If a PLC is running at a loss and is in effect Bankrupt, There are two options 1] Change the Management or 2] Declare the PLC in effect Bankrupt and agree what % in £ you pay your creditors.
Option 2, for the UK is the Nuclear Option, in doing this would put UK PLC in the same position as a Banana Republic.
Option 1, is possible and one that would please both the Financial Community and the Voters, but it would be hard in the short term.
No Government in the past 50 years as run a balanced budget, they have all to some extent borrowed their way out and we the voters have turned a blind eye.
a] any serving MP who as served in the cabinet at any time in the last 20 years, to be dismissed, and not allowed to serve in any political position for 10 years.

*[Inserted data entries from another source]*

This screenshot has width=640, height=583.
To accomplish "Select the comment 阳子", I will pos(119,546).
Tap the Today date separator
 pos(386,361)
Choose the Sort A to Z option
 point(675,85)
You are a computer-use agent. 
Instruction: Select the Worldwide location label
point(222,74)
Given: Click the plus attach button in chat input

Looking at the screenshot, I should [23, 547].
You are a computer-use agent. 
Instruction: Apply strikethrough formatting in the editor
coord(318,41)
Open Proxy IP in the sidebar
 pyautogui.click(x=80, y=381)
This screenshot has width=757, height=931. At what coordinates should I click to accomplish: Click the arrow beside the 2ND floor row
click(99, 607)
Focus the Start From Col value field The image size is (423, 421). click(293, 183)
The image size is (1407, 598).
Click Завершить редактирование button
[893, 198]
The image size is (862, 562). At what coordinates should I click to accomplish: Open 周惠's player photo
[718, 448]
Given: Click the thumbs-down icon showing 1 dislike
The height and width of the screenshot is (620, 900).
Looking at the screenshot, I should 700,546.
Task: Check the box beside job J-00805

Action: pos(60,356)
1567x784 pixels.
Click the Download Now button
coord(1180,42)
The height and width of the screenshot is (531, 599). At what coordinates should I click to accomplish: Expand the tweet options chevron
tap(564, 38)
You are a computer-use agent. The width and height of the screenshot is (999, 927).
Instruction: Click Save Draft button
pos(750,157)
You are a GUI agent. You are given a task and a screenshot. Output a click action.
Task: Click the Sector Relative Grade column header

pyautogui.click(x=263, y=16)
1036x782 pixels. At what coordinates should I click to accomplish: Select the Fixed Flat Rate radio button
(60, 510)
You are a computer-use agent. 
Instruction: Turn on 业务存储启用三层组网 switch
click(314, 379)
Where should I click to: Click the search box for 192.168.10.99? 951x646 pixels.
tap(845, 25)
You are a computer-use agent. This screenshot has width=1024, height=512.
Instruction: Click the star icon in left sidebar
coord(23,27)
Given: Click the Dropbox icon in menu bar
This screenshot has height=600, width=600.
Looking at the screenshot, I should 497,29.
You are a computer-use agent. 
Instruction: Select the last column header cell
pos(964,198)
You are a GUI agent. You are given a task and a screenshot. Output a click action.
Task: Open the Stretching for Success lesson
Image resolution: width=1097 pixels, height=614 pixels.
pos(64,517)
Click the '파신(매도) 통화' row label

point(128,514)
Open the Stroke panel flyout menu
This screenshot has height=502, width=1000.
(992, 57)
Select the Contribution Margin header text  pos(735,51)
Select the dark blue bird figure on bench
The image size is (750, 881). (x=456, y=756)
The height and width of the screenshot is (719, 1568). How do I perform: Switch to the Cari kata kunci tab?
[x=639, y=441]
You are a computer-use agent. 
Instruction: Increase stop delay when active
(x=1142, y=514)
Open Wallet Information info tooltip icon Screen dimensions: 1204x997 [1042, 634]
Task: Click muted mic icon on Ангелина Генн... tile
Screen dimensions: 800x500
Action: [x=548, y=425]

b] form a National Coalition of the three main parties to serve a fixed term of 4 years. The outcome to be a] a balanced budget within 3 years and in year 4 a start made to start repaying the National Debt.
c] enact legislation that all future governments shall run a balanced budget. if a Government fails to do so then any MP that as served in Government to be dismissed, lose his/her Pension and be no longer eligible to serve in any political office.
d] If the National Coalition as not achieved a balanced budget by the end of year 3 and started to make reductions in the end of year 4. Then all the MP’s to be dismissed, Pensions forfeited and no longer to be eligible to serve in any political office.
e] by lots select 600 Local Councillors to become MP’s and allow them to form a National Government. So as to implement [b] above. They can’t do any worse, They will have had some experience in Local Government. The Party system which as lost all credibility would be ended.